The increasing generation of waste plastics and EOL tires, together with the lack of economical and environmentally friendly solutions for their removal, demand rational solutions for the upgrading of high-value added materials within these wastes. These solutions must comply with the restrictions in force concerning energy products, which require the adaptation of their composition in order to be used as fuels or raw materials. The physical and chemical treatments to be used to meet the required levels must be implemented on a large scale to be economically profitable. In the end, the different waste valorization initiatives proposed are commonly hindered due to scarce capital investment.
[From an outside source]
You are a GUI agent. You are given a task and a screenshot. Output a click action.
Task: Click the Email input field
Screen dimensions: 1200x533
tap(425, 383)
Nevertheless, these treatments can be carried out in already depreciated units commonly available in the oil industry.

The experimentation under conditions similar to the industrial ones has revealed that fluid catalytic cracking (FCC) and hydroprocessing units are the best positioned candidates for the large-scale valorization of waste plastics and EOL tires. Indeed, these processes allow obtaining automotive-like fuels (gasoline and diesel) and the recovery of the monomers. The research results obtained in this field are highly encouraging and have shown that the best strategy would consist of blending these wastes in low concentrations with the current refinery streams. This way, waste plastics and EOL tires would be valorized without causing any significant impact on the quality of the products obtained or on the required operating conditions. Furthermore, based on the great capacity of FCC and hydroprocessing units, the proposed cofeeding would cover the wastes produced in large geographical areas.

The cofeeding of polyolefins or of their pyrolysis derivatives (PPO) dissolved in the current feedstock of FCC units (VGO) has notably positive synergistic effects on the yield and composition of obtained gasoline fraction. The valorization of EOL tire pyrolysis oil (TPO) is more effectively done in hydroprocessing units, cofeeding it together with other aromatic refinery streams with high contents of sulfur, such as LCO, which require similar hydroprocessing conditions.
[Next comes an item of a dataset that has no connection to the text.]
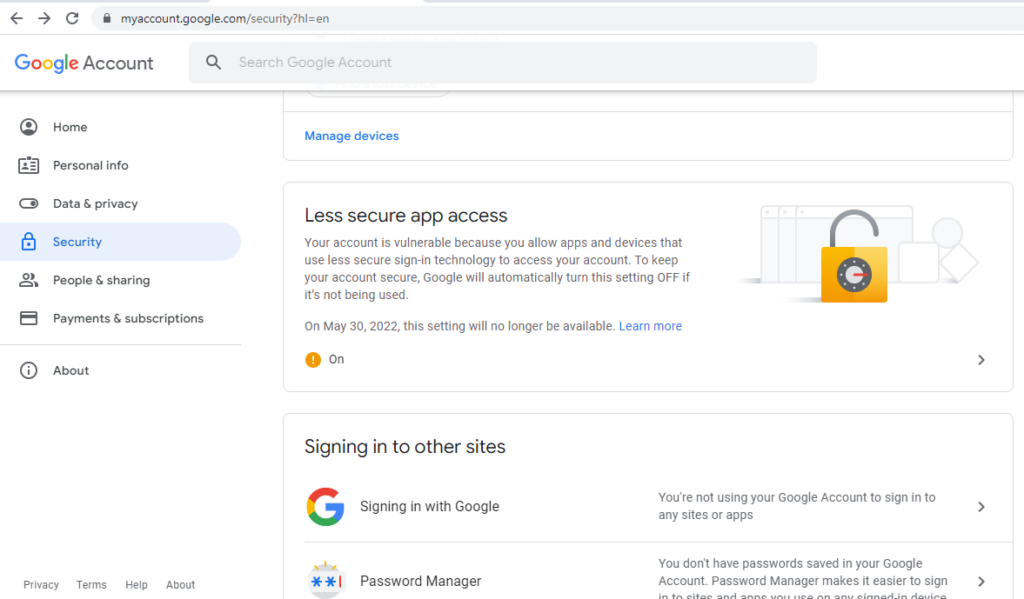Click the Personal info ID card icon
Viewport: 1024px width, 599px height.
[x=29, y=165]
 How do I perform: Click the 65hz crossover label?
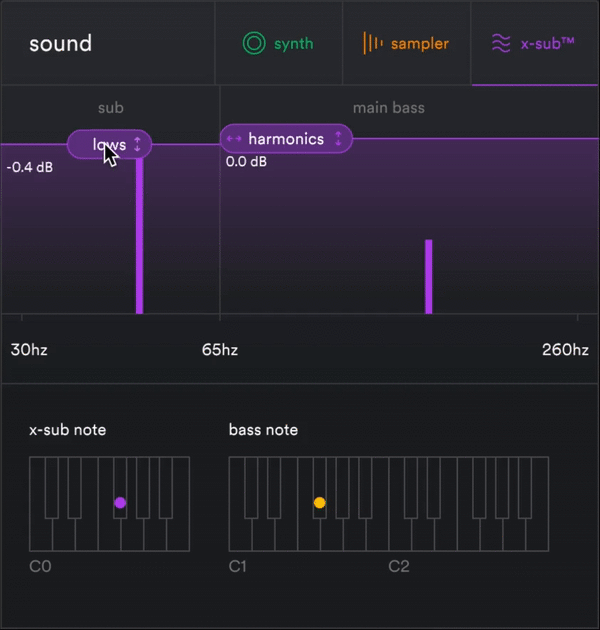[220, 350]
The involvement of the oil industry in the waste recycling chain would not require any modification in their production strategy or in the implementation of new units within the refinery complex. This way, the pyrolysis of EOL tires and waste plastics in delocalized units would allow supplying homologated liquid streams with homogeneous and controlled composition to refineries. Furthermore, associated employment may be created around these environmentally friendly small pyrolysis units, as it would be required for collection, segregation, and recycling of consumer society wastes, which means economic and social impact in the surroundings.
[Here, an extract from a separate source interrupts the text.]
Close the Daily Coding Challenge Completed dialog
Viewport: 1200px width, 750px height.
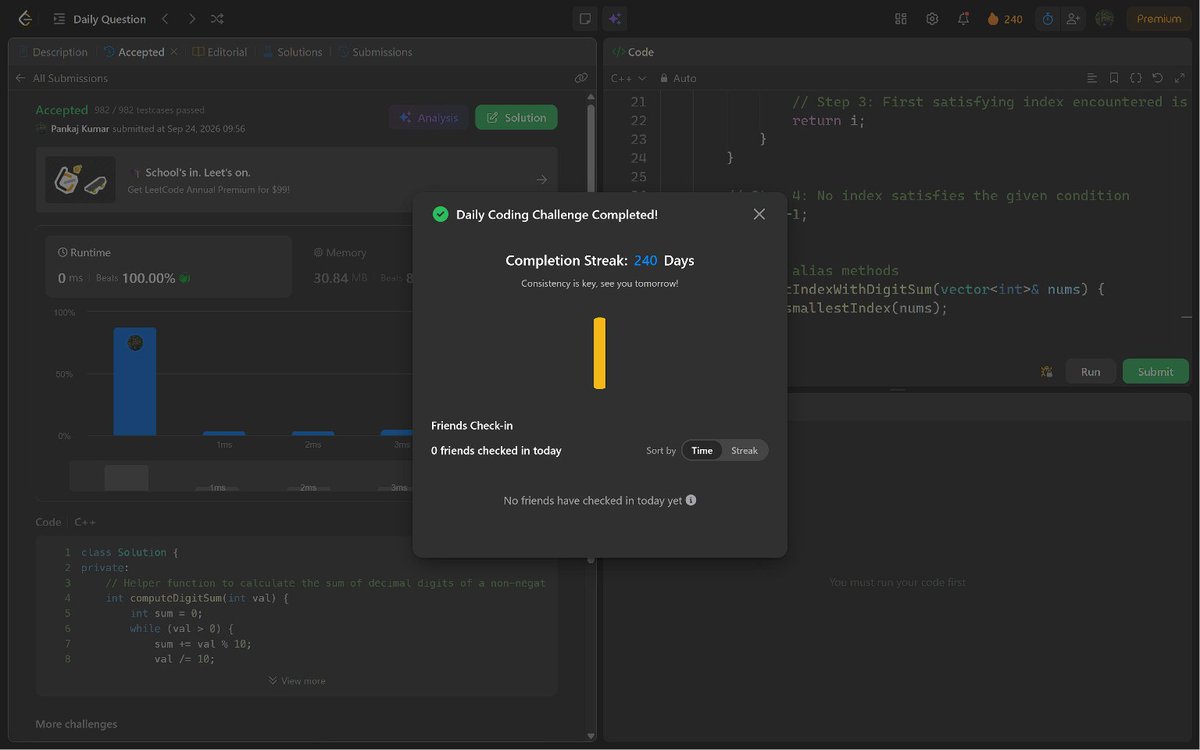[759, 214]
In short, the waste refinery is an initiative that aims at the integration of the chemical industry, especially the oil industry, in the waste recycling chains. The main goal consists of the resolution of one of the major current environmental issues, which is the inability to manage the amount of waste produced daily. The proposed strategy would create a new and coherent business network for the collection and treatment of wastes. The business network would also involve the oil industry in the sustainable development, with the benefits being as follows: (i) the public opinion about refineries would definitely be improved; (ii) the availability of their raw materials would increase; (iii) tax deductions may be applied to refineries for reducing the net amounts of CO2 emitted to the atmosphere and for contributing to preservation of the environment. Furthermore, this initiative would be a step forward in the continuous adaptation of refinery units to alternative feeds, which could be refinery streams (VGO or LCO) or new feeds, such as tar sands, bio-oil, and wastes.